Ventiquattro mesi da calabrone

Ci sono fenomeni in natura che si fanno fatica a spiegare come, ad esempio, il volo del calabrone. Data la piccola dimensione delle ali, in rapporto alla sua massa, la scienza per anni non è riuscita a spiegare come riuscisse a volare. Non era possibile.
Poi, grazie ad un’attenta analisi al microscopio, si è scoperto che le ali non erano lisce e per questo permettevano all’insetto di librarsi in aria.
Il nostro volo è cominciato due anni fa. E a ripensare a tutto quello che è accaduto sembra davvero un’eternità. Se si trattasse di un fidanzamento si penserebbe alla convivenza, magari al matrimonio.
Fosse un PC o un telefonino sarebbe quasi ora di cambiarlo, un’auto avrebbe superato la metà del leasing, un romanzo sarebbe stato ristampato in economica o scomparso per sempre dalle librerie. Non si tratta di nulla del genere,però, ma di MilanoNera Mag, la rivista che stringete fra le mani, la prima web press in noir italiana, cartacea e gratuita, che proprio in questi giorni spegne due candeline. L’avventura cartacea, dopo due anni di gavetta sul web, cominciò nel maggio 2008, proprio fra gli stand affollati del Salone del Libro.

Un primo numero diventato ormai da collezione: aprivamo con interviste ad autori del calibro di Lucarelli, Lansdale e Padura Fuentes e presentavano la rivista in un evento estemporaneo con Carlotto e Pinketts.

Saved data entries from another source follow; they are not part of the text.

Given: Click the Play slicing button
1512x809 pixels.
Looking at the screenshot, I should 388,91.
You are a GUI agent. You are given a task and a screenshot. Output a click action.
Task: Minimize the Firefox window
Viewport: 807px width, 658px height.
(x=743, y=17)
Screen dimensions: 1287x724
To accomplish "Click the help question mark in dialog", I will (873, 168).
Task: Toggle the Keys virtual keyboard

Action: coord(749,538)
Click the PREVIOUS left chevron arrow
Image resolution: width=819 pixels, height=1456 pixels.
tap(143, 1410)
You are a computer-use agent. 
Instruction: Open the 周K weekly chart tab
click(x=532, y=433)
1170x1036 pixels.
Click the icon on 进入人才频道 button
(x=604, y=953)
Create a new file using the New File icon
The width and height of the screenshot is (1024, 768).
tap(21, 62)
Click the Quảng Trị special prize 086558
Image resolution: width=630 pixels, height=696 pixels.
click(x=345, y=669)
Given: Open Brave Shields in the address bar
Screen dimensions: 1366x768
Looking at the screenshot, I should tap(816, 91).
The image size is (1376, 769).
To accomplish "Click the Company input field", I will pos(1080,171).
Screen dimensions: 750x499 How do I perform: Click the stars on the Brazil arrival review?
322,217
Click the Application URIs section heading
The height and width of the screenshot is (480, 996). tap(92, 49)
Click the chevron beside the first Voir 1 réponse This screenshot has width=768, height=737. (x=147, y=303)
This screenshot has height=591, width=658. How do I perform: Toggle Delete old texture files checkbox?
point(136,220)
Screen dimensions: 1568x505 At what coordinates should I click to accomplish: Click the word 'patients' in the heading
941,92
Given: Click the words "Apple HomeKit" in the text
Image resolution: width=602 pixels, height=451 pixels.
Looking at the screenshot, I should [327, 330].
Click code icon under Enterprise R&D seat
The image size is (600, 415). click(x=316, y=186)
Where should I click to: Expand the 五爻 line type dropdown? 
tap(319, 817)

I mesi sono passati, l’entusiasmo non è venuto meno e oggi siamo ancora qui con un Mag che è diventato mensile (all’epoca era bimestrale) e full color. La passione continua a guidarci. Teniamo duro ed usciamo in libreria tutto l’anno, nonostante le endemiche ristrettezze economiche del mondo della carta stampata, ma con la determinazione del calabrone: sapevamo di poter volare, a dispetto di tanti che sostenevano il contrario e lo stiamo dimostrando. Andiamo avanti per la nostra strada perché leggiamo noir e siamo ottimisti.